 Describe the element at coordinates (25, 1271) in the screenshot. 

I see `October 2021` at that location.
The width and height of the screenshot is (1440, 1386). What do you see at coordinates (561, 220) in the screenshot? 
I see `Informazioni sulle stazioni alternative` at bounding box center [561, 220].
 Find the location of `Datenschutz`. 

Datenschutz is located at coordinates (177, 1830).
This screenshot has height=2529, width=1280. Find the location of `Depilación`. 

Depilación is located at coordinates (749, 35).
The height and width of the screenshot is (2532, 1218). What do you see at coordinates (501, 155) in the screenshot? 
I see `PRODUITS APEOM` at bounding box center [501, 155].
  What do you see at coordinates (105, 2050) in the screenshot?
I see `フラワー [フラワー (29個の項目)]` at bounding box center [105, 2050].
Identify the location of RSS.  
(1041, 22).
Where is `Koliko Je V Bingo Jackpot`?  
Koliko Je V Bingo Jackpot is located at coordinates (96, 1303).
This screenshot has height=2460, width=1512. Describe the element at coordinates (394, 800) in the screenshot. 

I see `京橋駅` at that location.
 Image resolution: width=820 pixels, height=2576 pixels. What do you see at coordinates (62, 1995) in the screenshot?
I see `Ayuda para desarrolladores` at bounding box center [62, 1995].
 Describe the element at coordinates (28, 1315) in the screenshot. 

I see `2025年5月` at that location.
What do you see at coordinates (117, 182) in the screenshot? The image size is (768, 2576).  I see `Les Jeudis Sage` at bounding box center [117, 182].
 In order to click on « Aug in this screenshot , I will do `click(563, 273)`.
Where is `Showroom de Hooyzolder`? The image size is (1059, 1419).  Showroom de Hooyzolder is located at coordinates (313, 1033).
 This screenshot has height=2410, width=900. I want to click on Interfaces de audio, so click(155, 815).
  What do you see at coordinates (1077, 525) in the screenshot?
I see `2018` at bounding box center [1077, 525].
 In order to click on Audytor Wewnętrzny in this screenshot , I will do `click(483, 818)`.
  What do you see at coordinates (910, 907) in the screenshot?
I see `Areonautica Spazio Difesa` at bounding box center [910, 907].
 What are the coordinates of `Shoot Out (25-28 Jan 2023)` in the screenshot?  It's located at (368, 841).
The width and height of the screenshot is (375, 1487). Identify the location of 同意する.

• [What to produce]
Quote verbatim every line from the beginning of the items down to and including the one that contains "What do you see at coordinates (117, 182)".

• [Complete answer]
 Describe the element at coordinates (25, 1271) in the screenshot. 

I see `October 2021` at that location.
The width and height of the screenshot is (1440, 1386). What do you see at coordinates (561, 220) in the screenshot? 
I see `Informazioni sulle stazioni alternative` at bounding box center [561, 220].
 Find the location of `Datenschutz`. 

Datenschutz is located at coordinates (177, 1830).
This screenshot has height=2529, width=1280. Find the location of `Depilación`. 

Depilación is located at coordinates (749, 35).
The height and width of the screenshot is (2532, 1218). What do you see at coordinates (501, 155) in the screenshot? 
I see `PRODUITS APEOM` at bounding box center [501, 155].
  What do you see at coordinates (105, 2050) in the screenshot?
I see `フラワー [フラワー (29個の項目)]` at bounding box center [105, 2050].
Identify the location of RSS.  
(1041, 22).
Where is `Koliko Je V Bingo Jackpot`?  
Koliko Je V Bingo Jackpot is located at coordinates (96, 1303).
This screenshot has height=2460, width=1512. Describe the element at coordinates (394, 800) in the screenshot. 

I see `京橋駅` at that location.
 Image resolution: width=820 pixels, height=2576 pixels. What do you see at coordinates (62, 1995) in the screenshot?
I see `Ayuda para desarrolladores` at bounding box center [62, 1995].
 Describe the element at coordinates (28, 1315) in the screenshot. 

I see `2025年5月` at that location.
What do you see at coordinates (117, 182) in the screenshot? The image size is (768, 2576).  I see `Les Jeudis Sage` at bounding box center [117, 182].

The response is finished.